You mean you don't like Maddy?? 

Lol I agree she needs a purdy name!!

She is a gorgeous bun! Awww looks like bonding has gone really well


----------



## Lil Miss (Dec 11, 2010)

niki87 said:


> You mean you don't like Maddy??
> 
> Lol I agree she needs a purdy name!!
> 
> She is a gorgeous bun! Awww looks like bonding has gone really well


haha, we had a guinea pig called Maddy i can never reuse names 
that and shes way too pretty for it too (maddy was an absinian with crazy hair!!)


----------



## BeagleOesx (Oct 9, 2009)

She really is beautiful :001_wub:

Love the name Pandora, it suits her. Or what about Precious or Amora which is spanish for love.


----------



## crofty (May 2, 2008)

She'd look so nice next to dreamer.... :tongue_smilie: sorry cant stop myself!!!

Erm name wise what about Arabella? Its iltalian and means beautiful


----------



## Kammie (Apr 4, 2009)

She is beautiful, I love her colour. 

How about Sophie or Sophia for a name. A pretty name for a pretty bunny.

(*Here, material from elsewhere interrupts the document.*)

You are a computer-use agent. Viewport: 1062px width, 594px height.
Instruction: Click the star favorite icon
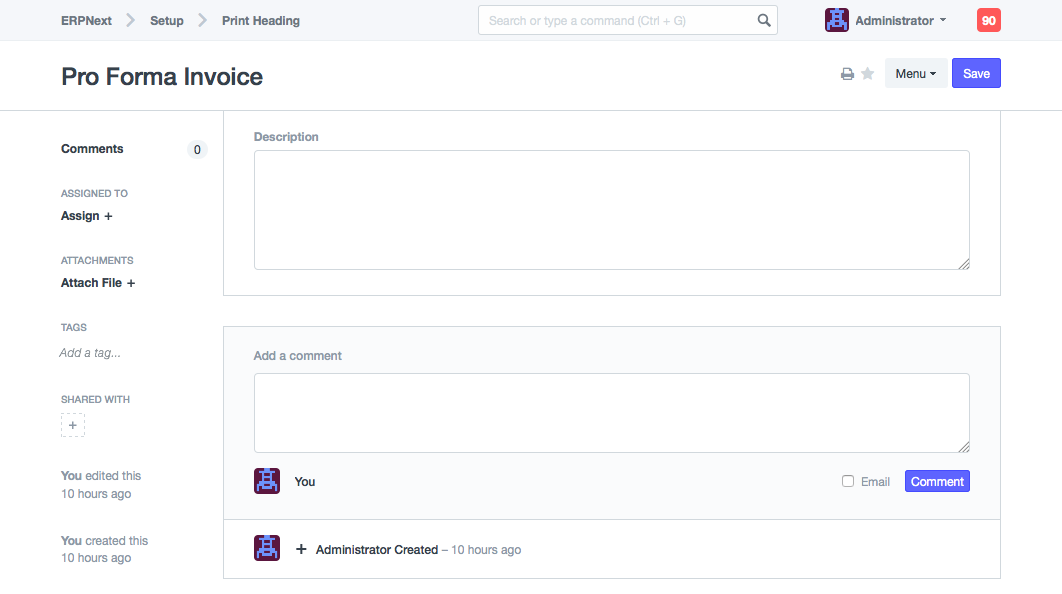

Crofty! Only 3 days to go! Its gone so fast.


----------



## Lil Miss (Dec 11, 2010)

crofty said:


> She'd look so nice next to dreamer.... :tongue_smilie: sorry cant stop myself!!!
> 
> Erm name wise what about Arabella? Its iltalian and means beautiful


when are you bringing him round then? :lol:


----------



## crofty (May 2, 2008)

Lil Miss said:


> when are you bringing him round then? :lol:


Tomorrow? He can keep her company in the carrier on the way back to mine


----------



## Lil Miss (Dec 11, 2010)

oh no shes not going any where, shes staying put 

so iv just plucked up the courage to ring her breeder, and she was one of the first Caster Satins bred, a cross between an ivory and an orange (who was imported to this country), hes going to look up her details in his book and email me everything relating to her

apparently she was sold, mated, as a breeding doe to a couple in manchester who wanted to try their hands at satins, but then they never contacted him again.....


----------



## crablover (May 9, 2011)

aww wow!!! what a gorgeous bunny!!!!!  bless  xxxxx


----------



## niki87 (Nov 18, 2009)

Lil Miss said:


> oh no shes not going any where, shes staying put
> 
> so iv just plucked up the courage to ring her breeder, and she was one of the first Caster Satins bred, a cross between an ivory and an orange (who was imported to this country), hes going to look up her details in his book and email me everything relating to her
> 
> apparently she was sold, mated, as a breeding doe to a couple in manchester who wanted to try their hands at satins, but then they never contacted him again.....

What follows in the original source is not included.